Rek Ayo Rek Mlaku-Mlaku Nang Tunjungan
Lokasi hotel Majapahit ini berada di jalan Tunjungan No 65, Genteng, Surabaya. Lokasi sepanjang jalan ini selalu ramai di malam hari karena banyak anak muda nongkrong dan berfoto di jalan yang terkenal dengan lagunya Rek Ayo Rek Mlaku-Mlaku Nang Tunjungan.
Jadi kalau melewati jalan ini di malam minggu, siap-siap saja harus sabar karena macet maasyAllah. Mungkin akan kuceritakan terpisah kali ya. Sekarang masih harus fokus sama hotel dulu yaa...
Perjalanan kami melewati macet pun berakhir sudah.

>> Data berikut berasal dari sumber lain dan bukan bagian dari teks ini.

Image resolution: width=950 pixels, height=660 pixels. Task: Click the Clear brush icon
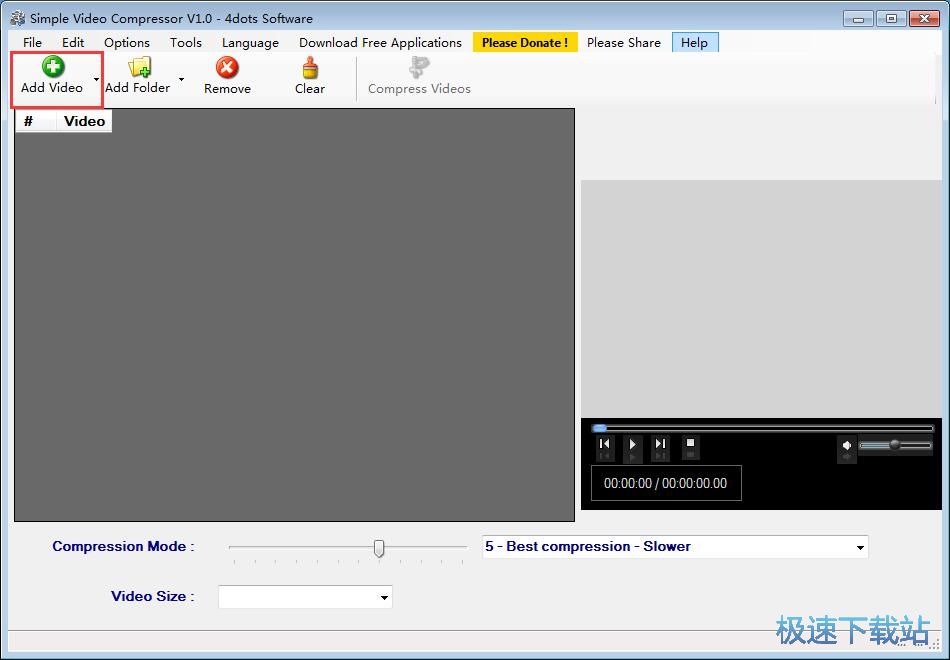click(310, 68)
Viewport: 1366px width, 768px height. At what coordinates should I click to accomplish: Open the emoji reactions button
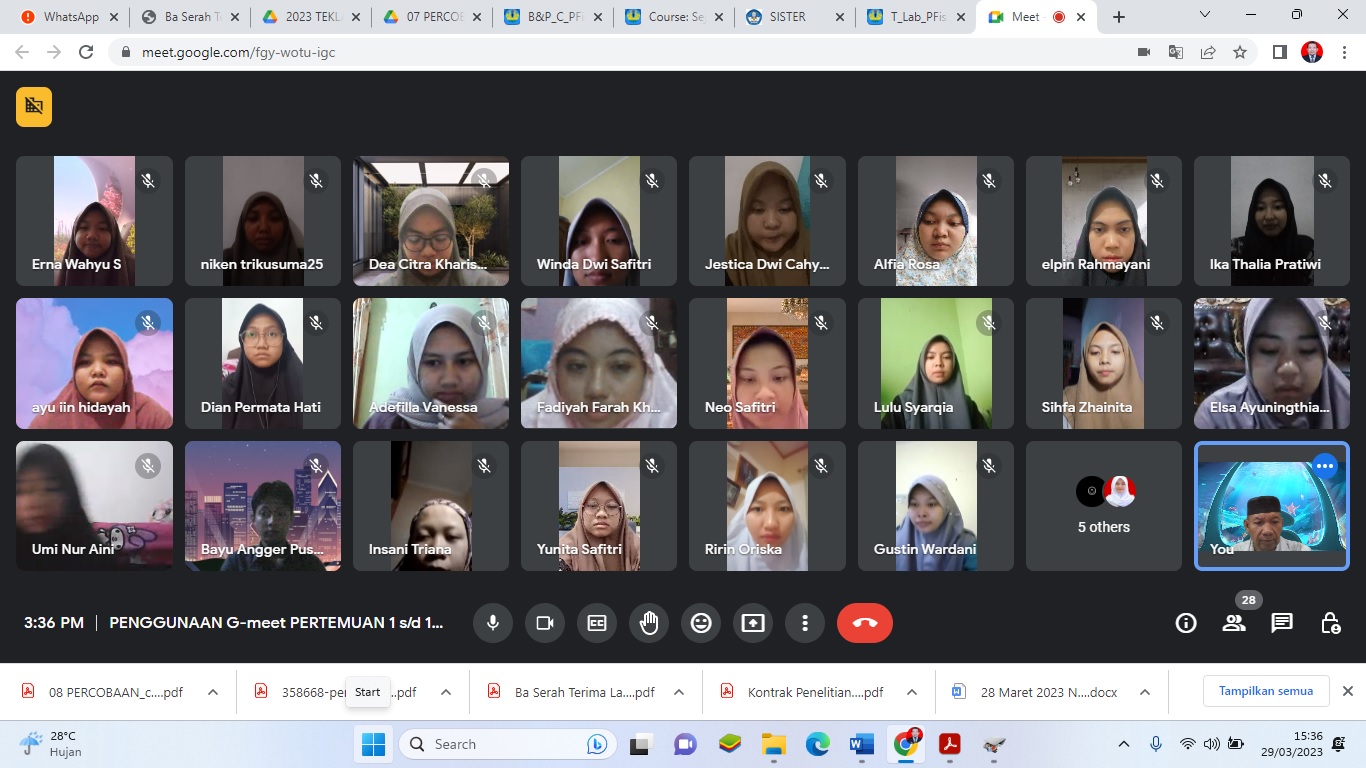[701, 623]
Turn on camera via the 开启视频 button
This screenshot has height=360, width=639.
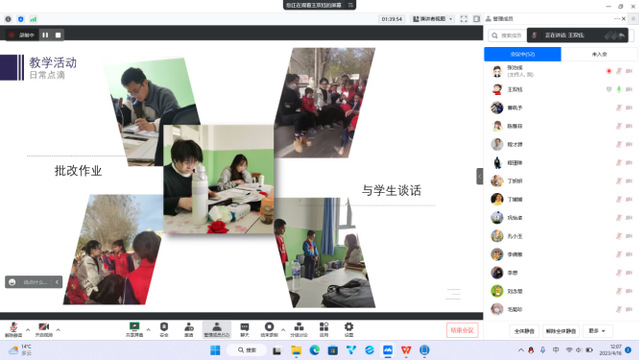(x=44, y=329)
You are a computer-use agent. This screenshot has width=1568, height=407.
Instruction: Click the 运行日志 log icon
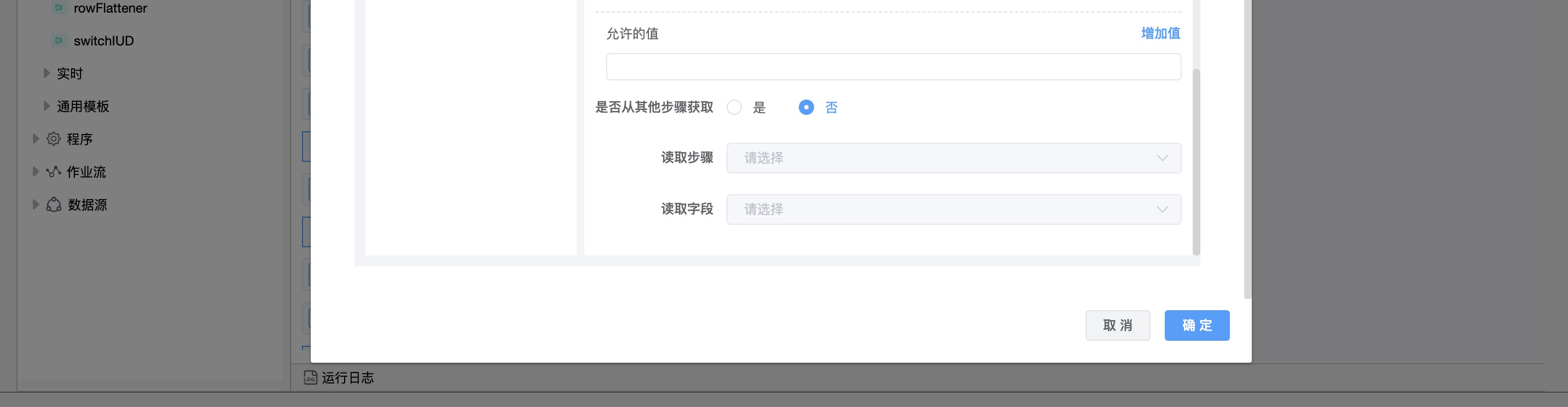[310, 378]
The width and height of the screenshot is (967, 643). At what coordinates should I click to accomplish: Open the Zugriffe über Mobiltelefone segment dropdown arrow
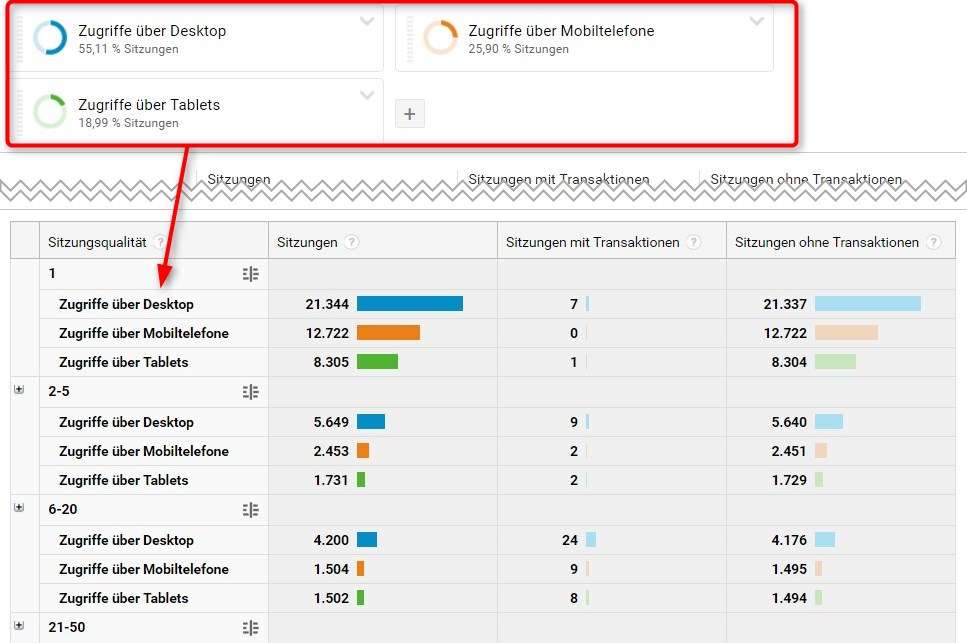coord(757,21)
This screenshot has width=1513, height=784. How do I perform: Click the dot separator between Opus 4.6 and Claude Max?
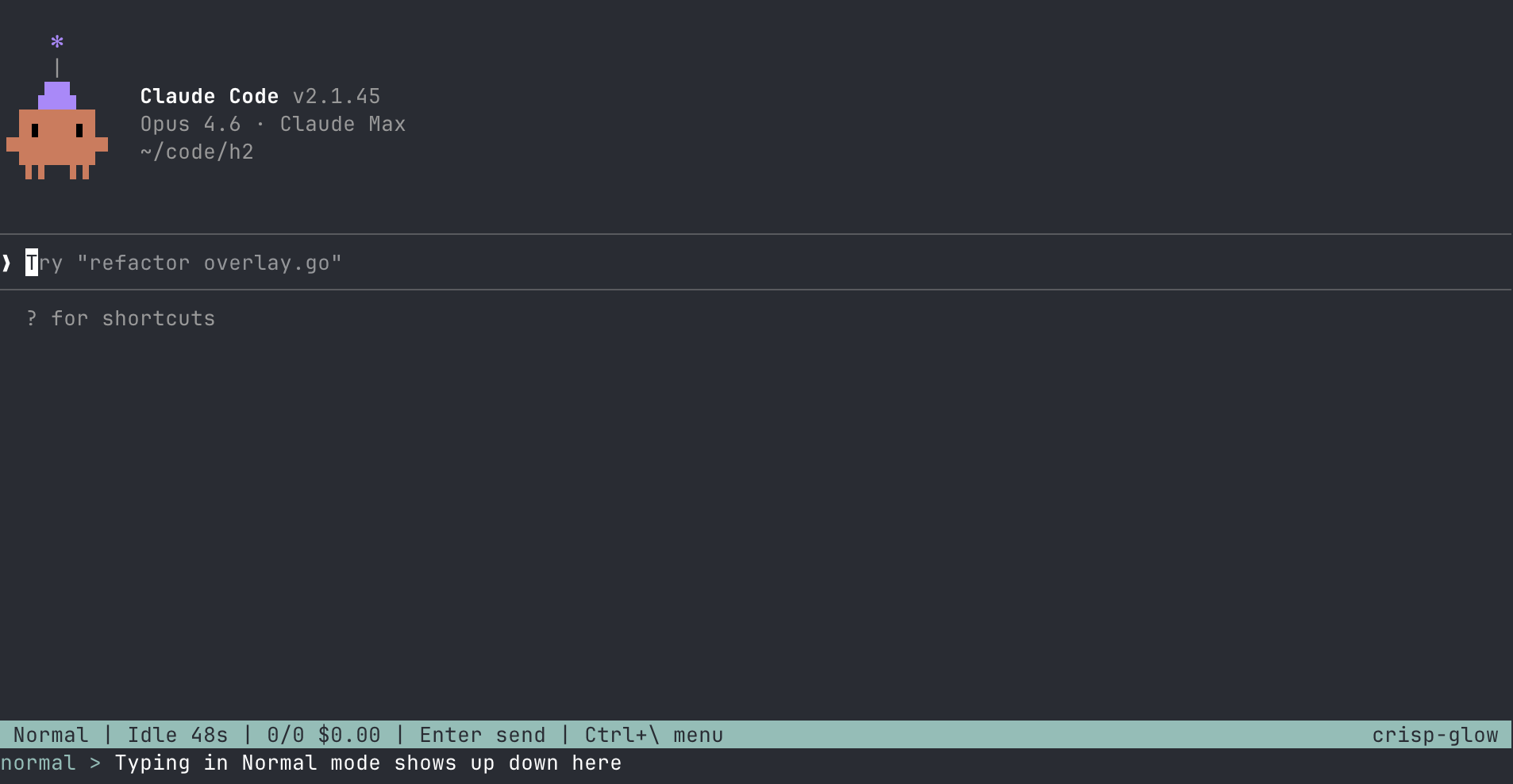click(x=262, y=125)
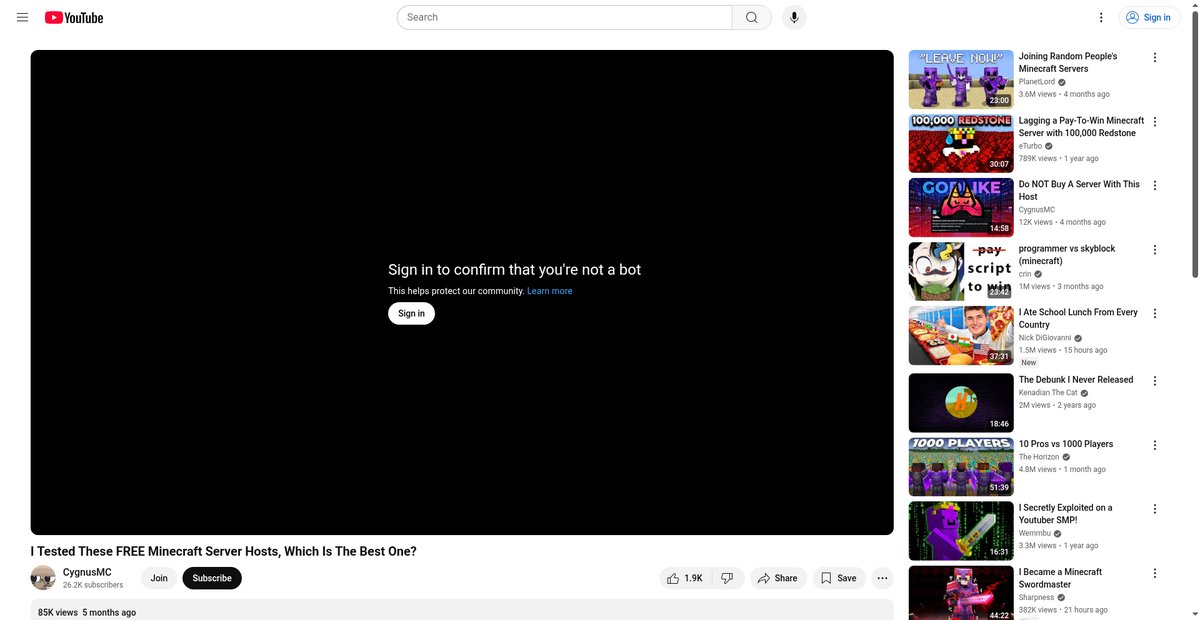Viewport: 1200px width, 620px height.
Task: Click Sign in button in the player
Action: (x=411, y=313)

Kami berbelok ke arah hotel Majapahit yang diterangi dengan lampu temaram. Kami sempat bingung dimana pintu masuk untuk parkir mobil.
Di mana parkirnya?
Di lobby hotel yang tampak kolonial itu hanya untuk menurunkan penumpang. Mobil yang masuk ke area parkir hotel harus masuk melewati pintu parkir khusus mobil.
Jadi kalau dari pintu utama hotel jalan terus sedikit sampai bertemu tulisan parkir mobil atau masuk ke parkir hotel. Pintu masuk tidak terlalu besar karena masih berada di bangunan cagar budaya. Jadi hanya seperti pintu garasi rumah tua yang terbuka. Jika tidak ada tulisan atau petugas hotel mungkin kami akan tersesat.
Kami seperti memasuki gedung bawah tanah kemudian beberapa detik keluar dari bangunan dan melewati jalan diantara dinding tinggi dan bertemu dengan gedung hotel yang keren maasyaAllah. Kami pun mencari parkir yang juga masih membuat kami bingung di mana mau parkir. Secara, tempatnya tidak seperti parkir mobil pada umumnya. Kami mencari garis-garis parkir mobil yang kosong.
Dari Insiden Perobekan Bendera Belanda Hingga Hotel Majapahit
Sebelum memulai tur, aku akan jelaskan sejarah hotel Majapahit. Hotel Majapahit ini dibangun sejak tahun 1910-an oleh Lucas Martin Sarkies asal Armenia dengan arsitek James Apfrey. Pertama kali dibangun, hotel ini bernama Hotel Oranje.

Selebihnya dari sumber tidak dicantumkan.